JAKARTA, RADIANTVOICE.ID – Partai Gerindra menilai besarnya anggaran pemilihan kepala daerah secara langsung perlu menjadi perhatian serius dalam pembahasan wacana pengembalian mekanisme pilkada melalui DPRD. Sekretaris Jenderal DPP Partai Gerindra, Sugiono, menyebut efisiensi anggaran sebagai salah satu alasan utama dukungan partainya terhadap skema tersebut.
Menurut Sugiono, pemilihan kepala daerah oleh DPRD dinilai lebih sederhana dibandingkan pilkada langsung yang telah berlangsung sejak 2005 hingga 2024. Proses tersebut dinilai dapat menekan biaya, baik dari sisi penyelenggaraan maupun ongkos politik yang harus ditanggung para kandidat.
“Pemilihan oleh DPRD lebih efisien dari berbagai aspek, mulai dari tahapan penjaringan calon, mekanisme anggaran, sampai ongkos politik yang sangat besar dalam pilkada langsung,” ujarnya, Senin (29/12).
Ia memaparkan, pada 2015 dana hibah dari APBD untuk pilkada hampir mencapai Rp7 triliun.

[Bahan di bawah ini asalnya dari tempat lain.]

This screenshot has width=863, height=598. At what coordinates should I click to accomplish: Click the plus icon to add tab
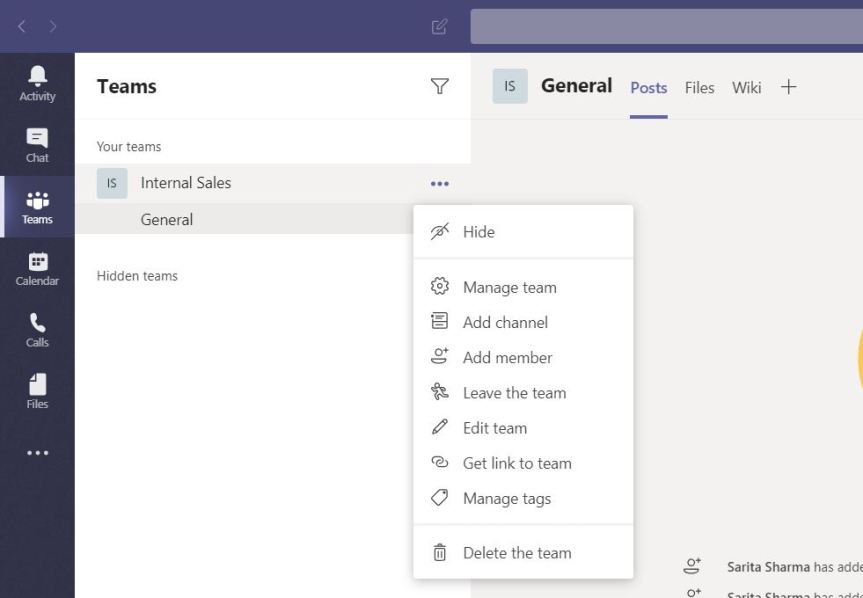click(789, 87)
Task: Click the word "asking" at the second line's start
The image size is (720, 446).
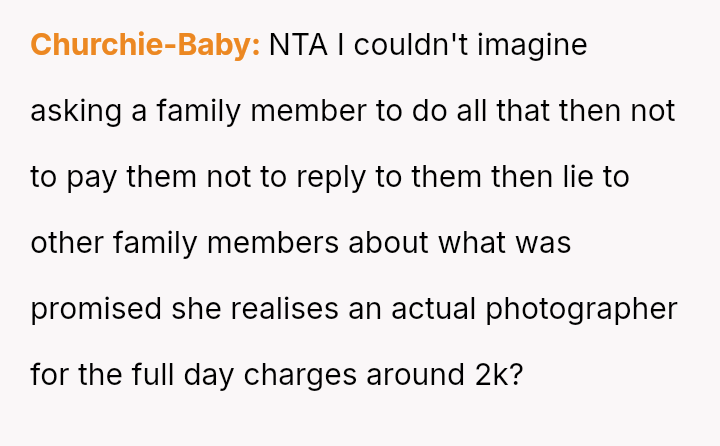Action: click(76, 111)
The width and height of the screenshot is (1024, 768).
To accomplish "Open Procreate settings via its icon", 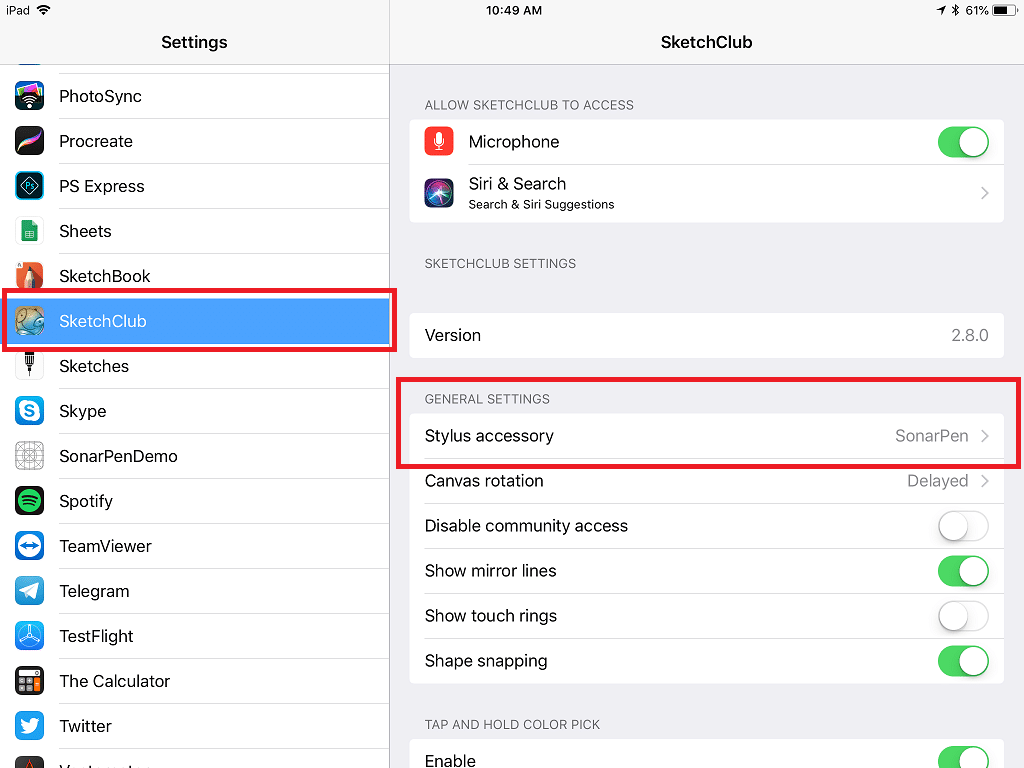I will (30, 141).
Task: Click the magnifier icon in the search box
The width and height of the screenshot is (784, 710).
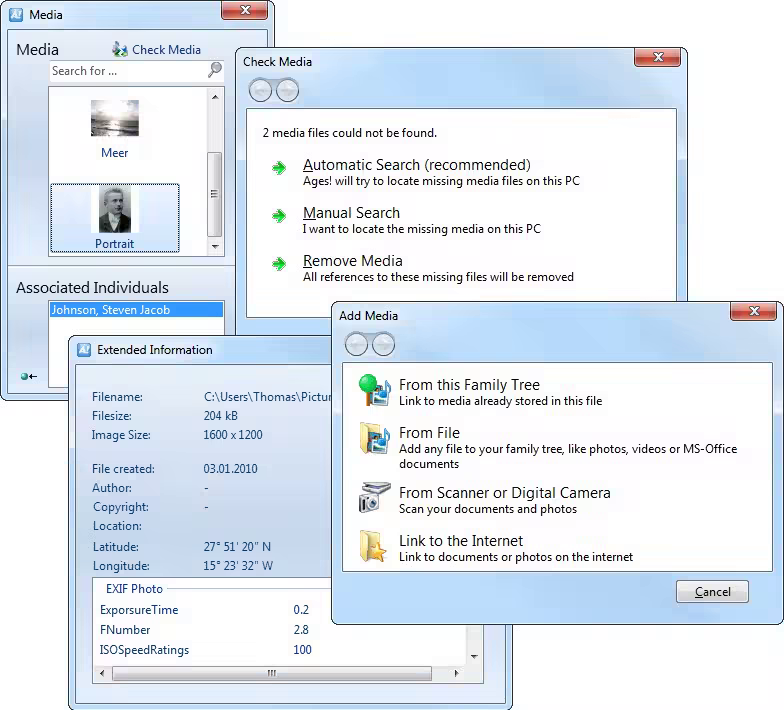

Angka tersebut terus mengalami peningkatan signifikan hingga menembus lebih dari Rp37 triliun pada pelaksanaan pilkada 2024.
Sugiono menilai lonjakan anggaran tersebut seharusnya menjadi bahan evaluasi bersama, mengingat dana publik yang besar dapat dialihkan untuk program yang lebih berdampak langsung bagi masyarakat.
“Dana sebesar itu bisa dimanfaatkan untuk hal-hal yang lebih produktif, seperti peningkatan kesejahteraan dan penguatan ekonomi rakyat,” katanya.
Meski demikian, Sugiono menegaskan bahwa dukungan Gerindra terhadap wacana pilkada melalui DPRD tetap perlu dibahas secara komprehensif dengan melibatkan berbagai pihak, agar kebijakan yang diambil benar-benar sejalan dengan kepentingan nasional dan demokrasi (RED).